Page:
The Preliminary analysis block is rapid and easy with visualization tools. The complicated algorithms for accessing data, chemical analysis [19] of air, and remote-sensing [4,20] methods require proprietary software and knowledge to interpret the data or are time consuming and difficult to understand. The same is true regarding the analysis of the spatio-temporal distribution of air pollution values in space and time [3,7,23,25,26,32]. An Online interaction user interface can perform rapid basic visualizations to find preliminary results and inspect data defects with its flexible data formatting and special functions. Many visualization tools are free, open source, easy to acquire, and extendable. JavaScript is one of the techniques that make it convenient for the public to access and understand the data.

2.2. Hypotheses

Basing on basic visualization and data cleansing, possible patterns in air pollution data can be hypothesized, such as relationships among multiple variables, time-related fluctuation of pollutant concentrations, and spatial distributions. This part is based on adequate basic visualization to find specific characteristics or trends shown in the charts. After proposing the hypotheses, verification is needed as described in the succeeding section.

2.3. Verification of the Hypotheses

Specific visualization methods were designed for testing and verification of possible inferences. To verify the hypotheses by visual analytics, a visualization design will help users determine the next steps for further analysis. The Visual analytics with more refined visualization and analysis can be used to verify the thoughts in the Hypotheses block. If hot spots were found in this part, more hypotheses could be built and further verification would be needed. Thus, this can be a recursive process.

We achieved a better visual effect from multi-perspective visualization for spatio-temporal analysis. Conventional plots, such as scatter and line plots, are usually used for the time-series data exploration of air pollution [7] without spatial analysis and do not include the new attractive graphs. We analyzed the characteristics of various types of graphs and found that the circular heat map is extremely suitable to display time series data and calendar view [33] is useful for displaying years of daily data. This method provides a new perspective on time series data and a means to comprehensively understand the conventional line charts or matrix plots that fail to deliver because they separate the data into several parts according to seasons or years. We also used the geovisualization graphs to represent the spatial distribution of air pollution data clearly.

Data for locating words and elements:
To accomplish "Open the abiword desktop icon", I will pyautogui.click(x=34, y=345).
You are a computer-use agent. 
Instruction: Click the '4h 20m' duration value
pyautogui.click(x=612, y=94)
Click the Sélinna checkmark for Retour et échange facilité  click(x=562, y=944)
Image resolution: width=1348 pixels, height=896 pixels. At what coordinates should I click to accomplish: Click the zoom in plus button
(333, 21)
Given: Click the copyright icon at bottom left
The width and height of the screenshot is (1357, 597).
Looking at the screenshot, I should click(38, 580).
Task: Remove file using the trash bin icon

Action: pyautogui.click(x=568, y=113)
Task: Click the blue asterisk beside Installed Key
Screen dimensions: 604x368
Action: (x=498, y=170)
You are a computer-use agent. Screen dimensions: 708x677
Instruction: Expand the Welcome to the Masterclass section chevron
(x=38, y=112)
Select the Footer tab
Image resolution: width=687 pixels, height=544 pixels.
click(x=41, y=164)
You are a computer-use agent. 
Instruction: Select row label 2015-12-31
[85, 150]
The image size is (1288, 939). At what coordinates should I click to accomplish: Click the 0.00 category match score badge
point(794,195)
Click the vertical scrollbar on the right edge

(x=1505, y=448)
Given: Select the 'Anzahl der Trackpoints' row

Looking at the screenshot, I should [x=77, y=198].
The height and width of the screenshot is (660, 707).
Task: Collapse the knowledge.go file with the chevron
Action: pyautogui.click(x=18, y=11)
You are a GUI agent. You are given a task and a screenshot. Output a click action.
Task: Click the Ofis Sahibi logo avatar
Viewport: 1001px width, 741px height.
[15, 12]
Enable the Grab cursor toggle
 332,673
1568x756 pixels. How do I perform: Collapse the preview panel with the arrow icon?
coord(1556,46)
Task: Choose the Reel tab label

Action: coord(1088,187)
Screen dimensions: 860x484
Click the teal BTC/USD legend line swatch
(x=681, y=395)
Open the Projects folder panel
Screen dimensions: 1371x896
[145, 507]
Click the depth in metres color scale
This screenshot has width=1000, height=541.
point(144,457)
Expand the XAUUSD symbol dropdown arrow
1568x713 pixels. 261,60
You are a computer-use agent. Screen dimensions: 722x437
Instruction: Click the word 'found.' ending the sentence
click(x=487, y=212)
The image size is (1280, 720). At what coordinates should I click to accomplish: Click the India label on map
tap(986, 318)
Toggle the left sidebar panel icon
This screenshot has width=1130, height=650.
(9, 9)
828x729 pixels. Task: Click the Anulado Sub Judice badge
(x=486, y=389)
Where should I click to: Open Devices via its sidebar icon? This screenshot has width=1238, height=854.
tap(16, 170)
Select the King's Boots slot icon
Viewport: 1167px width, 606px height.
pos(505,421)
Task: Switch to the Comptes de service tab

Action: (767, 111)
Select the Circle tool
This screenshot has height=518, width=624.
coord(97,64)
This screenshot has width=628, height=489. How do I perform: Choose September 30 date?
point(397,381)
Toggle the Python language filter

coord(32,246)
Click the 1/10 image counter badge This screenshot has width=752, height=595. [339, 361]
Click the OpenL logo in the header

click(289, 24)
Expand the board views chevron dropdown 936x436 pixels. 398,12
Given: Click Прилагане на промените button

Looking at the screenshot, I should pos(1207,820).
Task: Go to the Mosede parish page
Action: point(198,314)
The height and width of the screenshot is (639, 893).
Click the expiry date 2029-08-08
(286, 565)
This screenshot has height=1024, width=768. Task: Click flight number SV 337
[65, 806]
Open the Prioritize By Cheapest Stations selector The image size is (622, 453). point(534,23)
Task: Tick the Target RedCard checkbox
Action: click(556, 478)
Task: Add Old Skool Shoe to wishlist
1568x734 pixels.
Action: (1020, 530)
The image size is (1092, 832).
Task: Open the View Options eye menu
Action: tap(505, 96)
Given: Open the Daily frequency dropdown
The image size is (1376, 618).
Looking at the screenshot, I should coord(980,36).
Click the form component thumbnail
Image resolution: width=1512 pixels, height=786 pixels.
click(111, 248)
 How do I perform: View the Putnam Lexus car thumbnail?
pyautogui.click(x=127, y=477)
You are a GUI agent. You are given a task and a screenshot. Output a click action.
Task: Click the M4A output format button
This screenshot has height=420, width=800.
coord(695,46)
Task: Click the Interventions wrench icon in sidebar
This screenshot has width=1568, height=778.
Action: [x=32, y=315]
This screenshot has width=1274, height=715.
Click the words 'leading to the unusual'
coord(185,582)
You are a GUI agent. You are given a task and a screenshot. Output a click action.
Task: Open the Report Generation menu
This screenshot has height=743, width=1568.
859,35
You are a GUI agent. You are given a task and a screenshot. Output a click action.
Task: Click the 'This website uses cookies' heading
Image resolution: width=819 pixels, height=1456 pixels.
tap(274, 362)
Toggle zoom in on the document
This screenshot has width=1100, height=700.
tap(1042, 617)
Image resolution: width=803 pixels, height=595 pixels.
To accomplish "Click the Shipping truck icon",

Prompt A:
Answer these questions about the text on visualizing air pollution data:
(i) Which type of graph was found extremely suitable for displaying time series data?
(ii) Which technique is named as making it convenient for the public to access and understand the data?
(iii) What kind of process can verification of the hypotheses become?
Prompt B: Output, without any change, the lines of the records starting with the line that contains "828x729 pixels. Task: Click" and going on through the line that contains "Action: point(198,314)".
The text and the records have no connection to each other.

Answer A:
(i) The circular heat map.
(ii) JavaScript.
(iii) A recursive process.

Answer B:
828x729 pixels. Task: Click the Anulado Sub Judice badge
(x=486, y=389)
Where should I click to: Open Devices via its sidebar icon? This screenshot has width=1238, height=854.
tap(16, 170)
Select the King's Boots slot icon
Viewport: 1167px width, 606px height.
pos(505,421)
Task: Switch to the Comptes de service tab

Action: (767, 111)
Select the Circle tool
This screenshot has height=518, width=624.
coord(97,64)
This screenshot has width=628, height=489. How do I perform: Choose September 30 date?
point(397,381)
Toggle the Python language filter

coord(32,246)
Click the 1/10 image counter badge This screenshot has width=752, height=595. [339, 361]
Click the OpenL logo in the header

click(289, 24)
Expand the board views chevron dropdown 936x436 pixels. 398,12
Given: Click Прилагане на промените button

Looking at the screenshot, I should pos(1207,820).
Task: Go to the Mosede parish page
Action: point(198,314)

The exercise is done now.